Objetivos:
(1) Traduce al inglés esta oración del fragmento sobre Assunta Spina: "Bastará una suma de dinero para que Michele pueda, probablemente, permanecer en la prisión napolitana."
(2) Por favor, copia las filas sin ningún cambio, empezando por la primera y terminando en la línea que contiene "Action: (614, 58)", ambas incluidas.

Fragmento del documento:
+===+

Una vez confirmada la sentencia, Michele deberá ser trasladado de Nápoles. El descaro de las gentes lanza a Assunta Spina la clara interrogación de sus ojos: ¿Ha sido condenado Michele por ser tú una mala mujer? Pero también en Assunta, que se sabe inocente, estalla un brío de oposición ante las malas lenguas. No admitirá culpa alguna. Su actitud de inocencia se enfrentará con decisión frente a las censuras de un pueblo que se acoge sin la menor caridad a la culpabilidad ajena como un escondido alivio a sus propias faltas. Pero en el último instante, Assunta se siente acometida por un desfallecimiento. Michele, hombre de bien al cabo, cayó en el desamparo de los celos por sospecharla deseable para todos los hombres, como si la culpabilizase de su belleza. Además, cada voz risueña en las tertulias quebrantaba su honra, y la exaltación de su miedo a perder el amor de Assunta se veía arrastrado por el fisgoneo malintencionado de las comadres napolitanas. Fue este desamparo de creerse deshonrado por la mujer amada el que realmente destrozó la mejilla de Assunta. Mas aquella condena fuera de Nápoles escarbaba ahora en el corazón de la mujer criticada, agrandando la herida. La aparición de Federigo Funelli, Vice Cancelliere del Tribunal de Nápoles, tratará de confortar los remordimientos de Assunta. Bastará una suma de dinero para que Michele pueda, probablemente, permanecer en la prisión napolitana. De no ser así, afirma Federigo Funelli ante los ojos entristecidos de Assunta, el preso puede ser trasladado a Capua, a Salerno, la lejana prisión de Avellino. Al acceder al pago, Michele cumplirá su condena en Nápoles, pero comenzará para Assunta una nueva revelación de todas las delicias y contornos imperfectos que conlleva un amor enfebrecido, esta vez por Federigo Funelli, atractivo, libertino y jugador, que, sabiéndose deseable para la mujer, gobernará a partir de entonces los pensamientos, las lágrimas, el dolor todo, del amor de ella. Assunta Spina, viviendo en el luto de su desencanto ante la falsedad y abandonos constantes de Federigo, y no siendo feliz tras su entrega al desengaño de no saberse amada por su nuevo amante, vive en la postración de una soledad que la destruye aunque sin poder dejar de perdonarlo siempre.

+===+

Filas guardadas:

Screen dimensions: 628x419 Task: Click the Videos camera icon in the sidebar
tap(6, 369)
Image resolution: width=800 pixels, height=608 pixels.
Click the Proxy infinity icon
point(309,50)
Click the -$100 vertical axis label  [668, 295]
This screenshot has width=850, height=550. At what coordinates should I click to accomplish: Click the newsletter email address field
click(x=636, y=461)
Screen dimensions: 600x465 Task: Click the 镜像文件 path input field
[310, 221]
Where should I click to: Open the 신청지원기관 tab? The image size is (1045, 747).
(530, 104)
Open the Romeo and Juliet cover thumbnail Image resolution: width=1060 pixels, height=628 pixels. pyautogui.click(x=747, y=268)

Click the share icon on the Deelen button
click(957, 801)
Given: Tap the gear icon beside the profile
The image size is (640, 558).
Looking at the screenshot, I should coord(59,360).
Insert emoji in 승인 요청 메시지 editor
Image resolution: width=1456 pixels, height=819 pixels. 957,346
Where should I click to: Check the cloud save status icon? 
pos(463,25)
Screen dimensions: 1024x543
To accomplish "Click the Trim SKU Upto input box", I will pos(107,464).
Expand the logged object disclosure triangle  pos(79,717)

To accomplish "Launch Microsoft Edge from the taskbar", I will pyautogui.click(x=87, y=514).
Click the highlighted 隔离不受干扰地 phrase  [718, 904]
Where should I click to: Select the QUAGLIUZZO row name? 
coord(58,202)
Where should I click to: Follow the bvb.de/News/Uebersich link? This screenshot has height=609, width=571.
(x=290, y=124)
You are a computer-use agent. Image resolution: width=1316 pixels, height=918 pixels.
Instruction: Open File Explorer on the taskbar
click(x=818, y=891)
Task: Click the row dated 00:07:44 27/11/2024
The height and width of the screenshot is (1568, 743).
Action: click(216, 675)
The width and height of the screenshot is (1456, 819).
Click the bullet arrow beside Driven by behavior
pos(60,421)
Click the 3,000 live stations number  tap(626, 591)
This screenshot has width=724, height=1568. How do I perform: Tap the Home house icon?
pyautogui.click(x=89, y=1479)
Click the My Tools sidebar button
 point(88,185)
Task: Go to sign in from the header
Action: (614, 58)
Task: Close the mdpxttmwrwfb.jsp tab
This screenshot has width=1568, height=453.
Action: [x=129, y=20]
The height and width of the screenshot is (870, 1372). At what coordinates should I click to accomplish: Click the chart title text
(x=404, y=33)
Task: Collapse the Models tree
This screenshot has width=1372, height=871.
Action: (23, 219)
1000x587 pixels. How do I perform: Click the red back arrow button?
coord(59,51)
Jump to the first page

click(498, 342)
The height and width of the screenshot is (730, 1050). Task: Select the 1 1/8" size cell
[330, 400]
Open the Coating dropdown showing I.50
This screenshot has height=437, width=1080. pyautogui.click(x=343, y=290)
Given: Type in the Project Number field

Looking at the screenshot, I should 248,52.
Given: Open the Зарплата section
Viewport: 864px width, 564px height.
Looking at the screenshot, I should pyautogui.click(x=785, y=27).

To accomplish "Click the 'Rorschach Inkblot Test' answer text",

+===+

Resultados por tarea:
(1) A sum of money will be enough for Michele to probably be able to remain in the Naples prison.

(2)
Screen dimensions: 628x419 Task: Click the Videos camera icon in the sidebar
tap(6, 369)
Image resolution: width=800 pixels, height=608 pixels.
Click the Proxy infinity icon
point(309,50)
Click the -$100 vertical axis label  [668, 295]
This screenshot has width=850, height=550. At what coordinates should I click to accomplish: Click the newsletter email address field
click(x=636, y=461)
Screen dimensions: 600x465 Task: Click the 镜像文件 path input field
[310, 221]
Where should I click to: Open the 신청지원기관 tab? The image size is (1045, 747).
(530, 104)
Open the Romeo and Juliet cover thumbnail Image resolution: width=1060 pixels, height=628 pixels. pyautogui.click(x=747, y=268)

Click the share icon on the Deelen button
click(957, 801)
Given: Tap the gear icon beside the profile
The image size is (640, 558).
Looking at the screenshot, I should coord(59,360).
Insert emoji in 승인 요청 메시지 editor
Image resolution: width=1456 pixels, height=819 pixels. 957,346
Where should I click to: Check the cloud save status icon? 
pos(463,25)
Screen dimensions: 1024x543
To accomplish "Click the Trim SKU Upto input box", I will pos(107,464).
Expand the logged object disclosure triangle  pos(79,717)

To accomplish "Launch Microsoft Edge from the taskbar", I will pyautogui.click(x=87, y=514).
Click the highlighted 隔离不受干扰地 phrase  [718, 904]
Where should I click to: Select the QUAGLIUZZO row name? 
coord(58,202)
Where should I click to: Follow the bvb.de/News/Uebersich link? This screenshot has height=609, width=571.
(x=290, y=124)
You are a computer-use agent. Image resolution: width=1316 pixels, height=918 pixels.
Instruction: Open File Explorer on the taskbar
click(x=818, y=891)
Task: Click the row dated 00:07:44 27/11/2024
The height and width of the screenshot is (1568, 743).
Action: click(216, 675)
The width and height of the screenshot is (1456, 819).
Click the bullet arrow beside Driven by behavior
pos(60,421)
Click the 3,000 live stations number  tap(626, 591)
This screenshot has width=724, height=1568. How do I perform: Tap the Home house icon?
pyautogui.click(x=89, y=1479)
Click the My Tools sidebar button
 point(88,185)
Task: Go to sign in from the header
Action: (614, 58)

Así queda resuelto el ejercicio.